Quoted text ::
# V Point



## kazin5 (Dec 9, 2005)

Has anyone ever heard of a v point with excel? I had a job interview today and the lady told me if I can figure out what it is then I have the job. I've searched and searched and I'm not finding anything. Can anyone help?


----------



## Norie (Dec 10, 2005)

Never heard of such a thing.

Did you get any clues?

What's this mysterious thing supposed to do?


----------



## kazin5 (Dec 11, 2005)

*v point*

The only thing that I can think of is that its got something to do with the value. No clue if that's right or wrong.


----------



## starl (Dec 11, 2005)

Can you give any information at all? the context that the term was used in? What kind of job were you interviewing form? There may be another term for what you are looking for - so the more info you can give, the better.


----------



## Greg Truby (Dec 12, 2005)

I have not heard of that either.  My first reaction would be that she meant _VLookUp._  If you described that to her and she was adament that this is not what she ment then as Tracy and Norie have indicated, you need more context.  "Point" could mean a point on a chart, perhaps a vector plot?  "Point" could mean screen points, there are several functions in VBA such as _PointsToScreenPixelsX_ or _CentimetersToPoint,_ perhaps she was confusing X or Y points/coordinates on a screen?


----------



## kazin5 (Dec 12, 2005)

It was a v lookup....I don't know why she called it a v point. Thank you all very much for all your help. She didn't even give me the job. Oh well.


----------



## PaddyD (Dec 12, 2005)

"She didn't even give me the job"

If you were running the risk of being managed by someone who was that ignorant about what they wanted, this is probably a good thing  

Best of luck with the next one...


----------



## Zack Barresse (Dec 12, 2005)

Gotta agree with Paddy here.  If somebody is going to hold that as a criteria for hiring personel, they oughta at least know what the heck they are talking about themselves first.  Yeesh.


----------



## Andrew Fergus (Dec 13, 2005)

I'd go one step further and say that if that was the criteria for getting the job then you didn't want it anyway - you would want something a little more challenging....
A


----------



## Greg Truby (Dec 13, 2005)

I'm impressed.  All y'all's bosses know how to use VLOOKUP()?  Mine doesn't.  Nor would my VP, our Logistics Director or our Business Integration Director.  Our new Finance Manager definitely _would_ be able to use it with no help - she can even write simple macros! (Our old Fin Mgr knew what VLookup() was for, but I had to stop by and help him out about every other month).  The other three line managers in our facility would probably know of its existance but might need some help getting it written correctly, especially if formatting between the lookup and lookin ranges were mixed.


----------



## shades (Dec 14, 2005)

My old director hardly knew what Excel was.


----------

Stored items

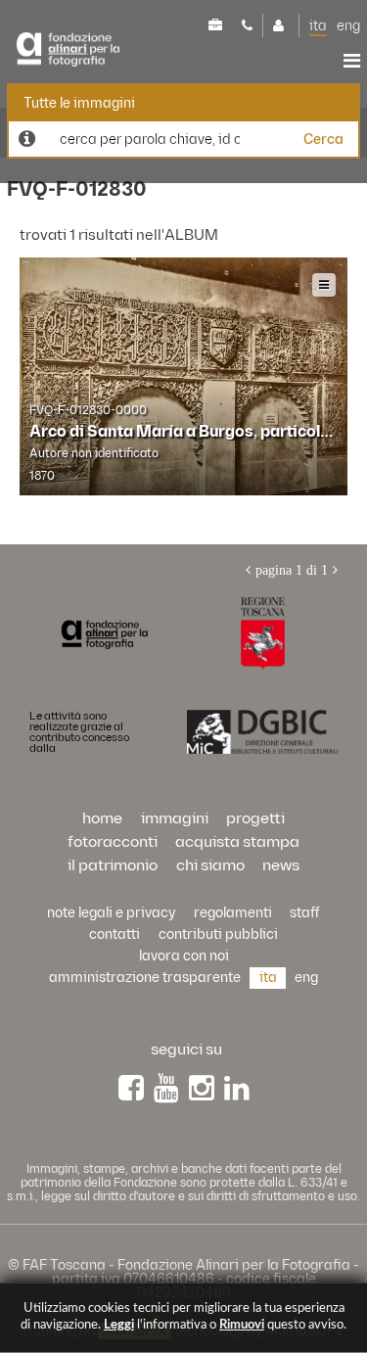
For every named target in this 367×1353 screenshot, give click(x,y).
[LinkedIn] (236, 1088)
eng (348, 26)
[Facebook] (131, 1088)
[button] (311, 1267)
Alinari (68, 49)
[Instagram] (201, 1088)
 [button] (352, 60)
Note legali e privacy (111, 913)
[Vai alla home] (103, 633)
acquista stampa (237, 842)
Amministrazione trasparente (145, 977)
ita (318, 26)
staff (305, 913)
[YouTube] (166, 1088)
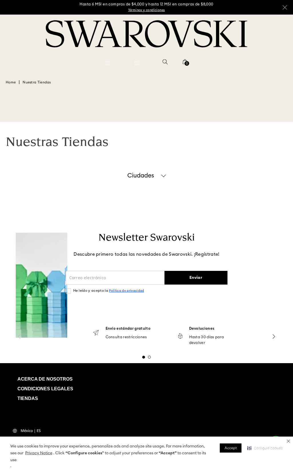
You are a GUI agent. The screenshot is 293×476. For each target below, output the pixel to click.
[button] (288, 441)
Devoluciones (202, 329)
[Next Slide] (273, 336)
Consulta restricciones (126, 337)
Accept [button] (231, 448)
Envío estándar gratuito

Your tasks ::
[a] Please give the V Point thread again from "## kazin5 (Dec 9, 2005)" to "Can anyone help?", switching "job interview" to "phone interview".
[b] In the V Point thread, what turned out to be the thing the interviewer had called a "v point"?

Responses per task ::
[a]
## kazin5 (Dec 9, 2005)

Has anyone ever heard of a v point with excel? I had a phone interview today and the lady told me if I can figure out what it is then I have the job. I've searched and searched and I'm not finding anything. Can anyone help?

[b] It was a v lookup.